La jugada de Strout, y, con diferencia, lo mejor de una novela que revisita por enésima vez el drama de ser pobre como una rata y tener un padre y un marido a cual más hijo de puta, es hacernos creer que ese, o el amor irracional o incondicional que una hija siente hacia su madre o incluso hacia un padre, son el tema cuando en realidad, el tema, es otro.
«Sarah Payne en la clase de escritura de Arizona: «Sólo tendréis una historia», dijo. «Escribiréis esa única historia de muchas maneras. No os preocupéis por la historia. Sólo tenéis una.»
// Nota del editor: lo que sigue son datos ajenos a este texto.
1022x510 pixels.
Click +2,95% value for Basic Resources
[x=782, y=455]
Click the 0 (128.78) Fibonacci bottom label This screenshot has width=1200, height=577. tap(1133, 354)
Lo que Strout hace, y lo hace desde la primera página y no lo hace del todo mal, es “engañar” al lector; situarlo en una posición de superioridad a golpe de abusar del recurso de pobre niña boba, niña de pocas luces, medio lela, infeliz e ignorante que sigue amando a una familia de perros malnacidos; una incómoda posición que tratamos de evitar no dándonos por enterados, fingiendo que la cosa no va con nosotros, en realidad, ya que aquí de lo que se habla, juramos, es de pobreza, de amor filial y demás zarandajas. Y no. Nos sabemos mejores que Lucy Barton, la compadecemos y la queremos (la queremos, de hecho, porque la compadecemos) y la defendemos y la subimos a los altares y le hacemos el club de lectura que no se merece, mis ninfas queridas, pero en el fondo no somos más que unos cerdos que se saben mucho mejores que esa pobre y boba infeliz.